Clearly, the SEC is trying to ride roughshod over the public and craft consequential rulemakings without regard to the substantial impacts they have on households, retail investors and the economy as a whole.

The data the SEC will require companies to compile and submit to the agency is difficult to quantify. To name a few, the rule requires disclosure of greenhouse gas emissions even if the public company is not directly involved (e.g. scope 2 and 3); disclosure of a climate transition plan and goals; disclosure of climate risks on a company in the short-term and long-term; and risk management processes. Compiling this data to be reported in 10-K statements and other disclosures is an arduous task that may be based on limited or nonexistent information. 
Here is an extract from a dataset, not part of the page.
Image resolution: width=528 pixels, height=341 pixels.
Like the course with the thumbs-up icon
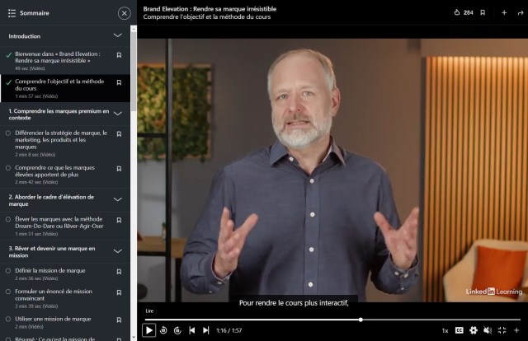[458, 12]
Climate-related financial risks are difficult to understand and quantify. A report issued by the Bank for International Settlements discusses the difficulty of calculating climate risk information and how unreliable it can be. The report states that as a practical matter, “the range of impact uncertainties, time horizon inconsistencies, and limitations in the availability of historical data on the relationship of climate to traditional financial risks, in addition to a limited ability of the past to act as a guide for future developments, render climate risk measurement complex and its outputs less reliable as risk estimators.”

Other federal agencies also intend to force banks and other financial institutions to reveal their exposure to the oil and gas industry. The Federal Deposit Insurance CorporationOffice of the Comptroller of the CurrencyDepartment of LaborFederal Insurance Office, Municipal Securities Rulemaking Board, and Commodity Futures Trading Commission are all pursuing initiatives to require the quantification of ambiguous climate risk data.

The Democrats’ full-court press on the climate agenda will keep energy prices at historically high levels and impose burdensome disclosure and reporting requirements on public companies. At the end of the day, all this rule will do is make it more expensive for businesses to operate, which will pass the costs of goods and services down to individuals and households.

Lawmakers should oppose the SEC’s rule and support initiatives to prohibit the SEC from requiring businesses to disclose emissions data. 

Bryan Bashur is a federal affairs manager at Americans for Tax Reform and executive director of the Shareholder Advocacy Forum.